Output the part of the records that opens with the line containing "Task: Click the" and closes with the line containing "Action: pyautogui.click(x=830, y=15)", both included, as a numbered list without blank lines.

▶ [Records to process]:
>> START

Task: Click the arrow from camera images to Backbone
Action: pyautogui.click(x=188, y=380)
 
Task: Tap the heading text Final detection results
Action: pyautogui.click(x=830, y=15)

>> END
>> START

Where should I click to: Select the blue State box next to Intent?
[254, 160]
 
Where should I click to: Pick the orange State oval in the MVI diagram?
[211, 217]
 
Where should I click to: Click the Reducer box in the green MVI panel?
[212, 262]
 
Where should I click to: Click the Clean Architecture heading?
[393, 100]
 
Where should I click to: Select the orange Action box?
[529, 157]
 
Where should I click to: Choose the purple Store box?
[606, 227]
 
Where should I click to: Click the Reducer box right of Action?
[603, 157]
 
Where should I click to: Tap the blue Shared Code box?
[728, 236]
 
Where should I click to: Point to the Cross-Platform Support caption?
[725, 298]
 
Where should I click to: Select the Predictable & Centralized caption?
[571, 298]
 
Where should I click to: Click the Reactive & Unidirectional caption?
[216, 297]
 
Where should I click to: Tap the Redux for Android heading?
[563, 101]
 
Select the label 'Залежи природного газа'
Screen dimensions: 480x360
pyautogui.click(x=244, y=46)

>> END
>> START

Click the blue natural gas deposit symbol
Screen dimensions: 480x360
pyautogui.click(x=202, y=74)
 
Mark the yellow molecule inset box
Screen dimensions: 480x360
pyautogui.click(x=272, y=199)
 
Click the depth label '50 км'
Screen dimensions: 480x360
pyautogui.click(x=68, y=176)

>> END

▶ [The result]:
1. Task: Click the arrow from camera images to Backbone
2. Action: pyautogui.click(x=188, y=380)
3. Task: Tap the heading text Final detection results
4. Action: pyautogui.click(x=830, y=15)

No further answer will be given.